What to do:
Reproduce, exactly and only, the lines of the data that follows from the one containing "Click the arrow bullet next to Video Quality" down to the one containing "Instruction: Click diff", without pictures.

Given records:
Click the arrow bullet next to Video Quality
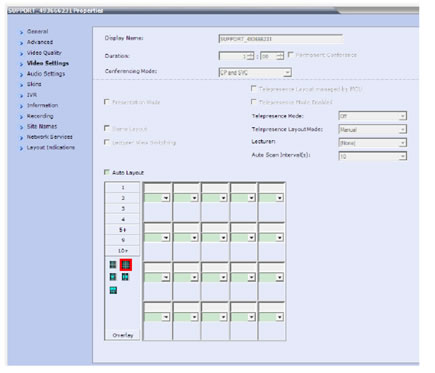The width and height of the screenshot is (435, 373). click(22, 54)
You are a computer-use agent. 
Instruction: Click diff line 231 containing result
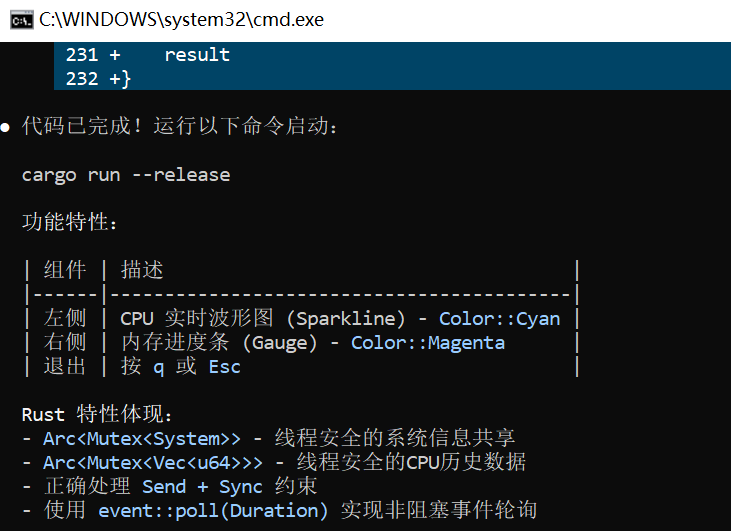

...

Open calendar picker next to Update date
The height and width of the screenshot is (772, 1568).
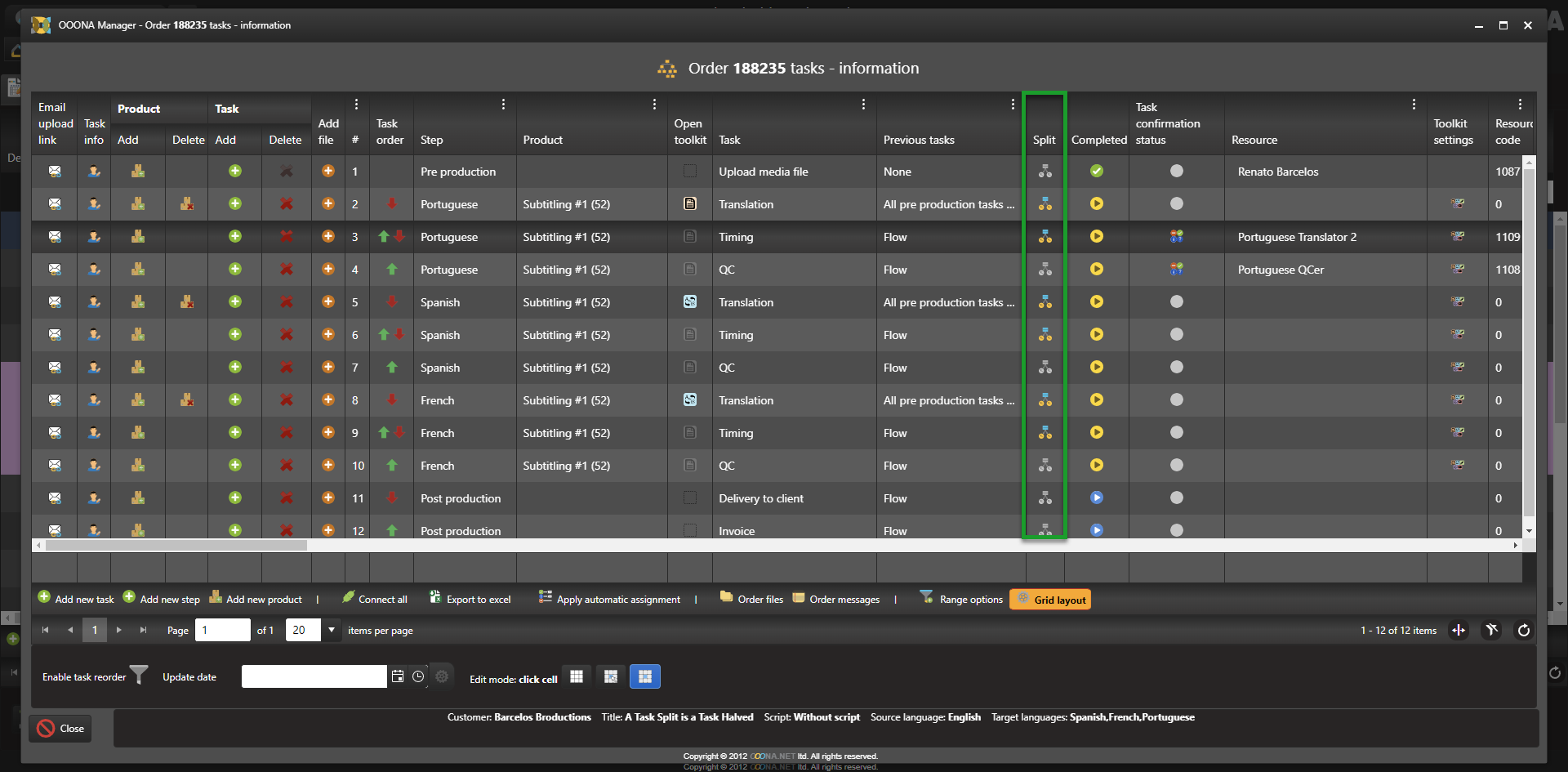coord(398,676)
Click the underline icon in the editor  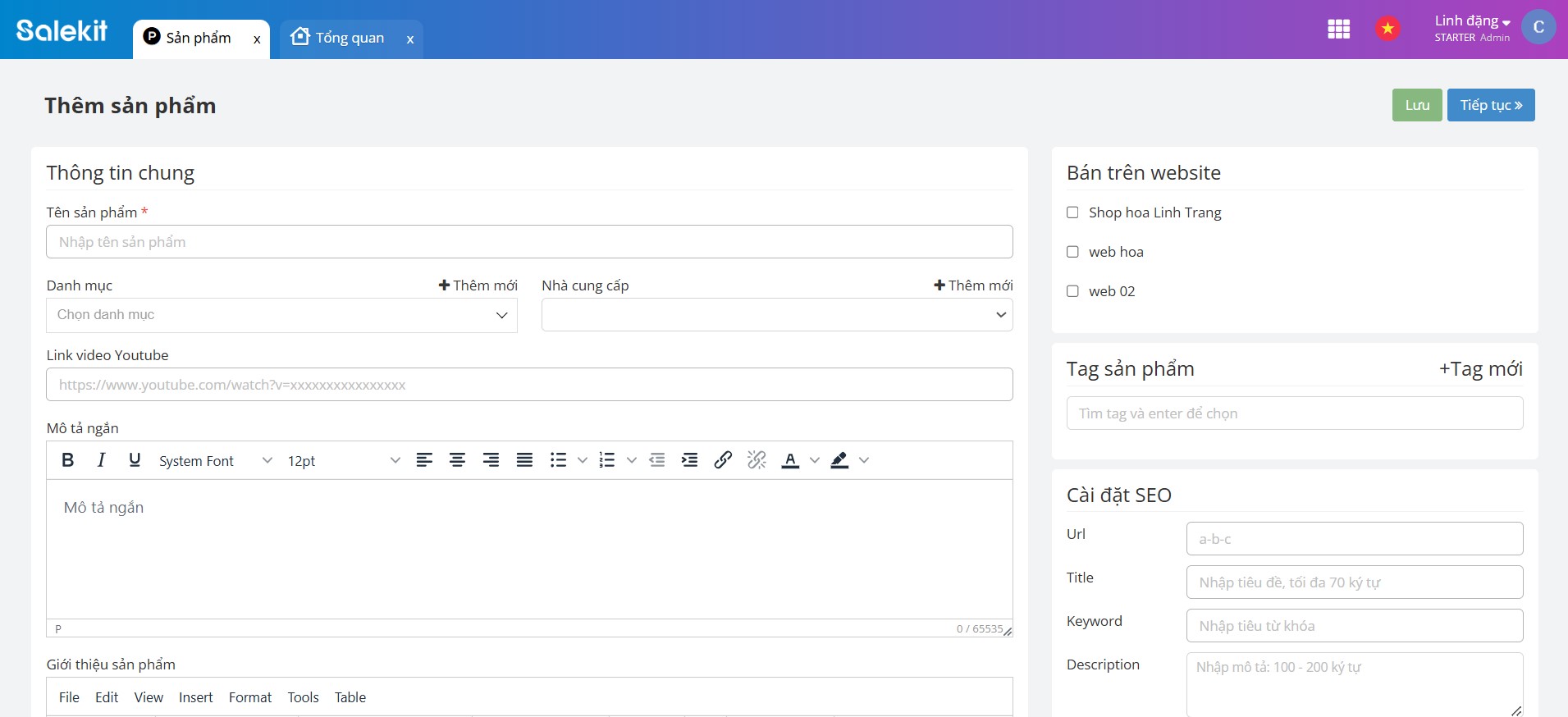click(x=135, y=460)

Written reply:
Click the arrow bullet next to Video Quality
The width and height of the screenshot is (435, 373). click(22, 54)
You are a computer-use agent. 
Instruction: Click diff line 231 containing result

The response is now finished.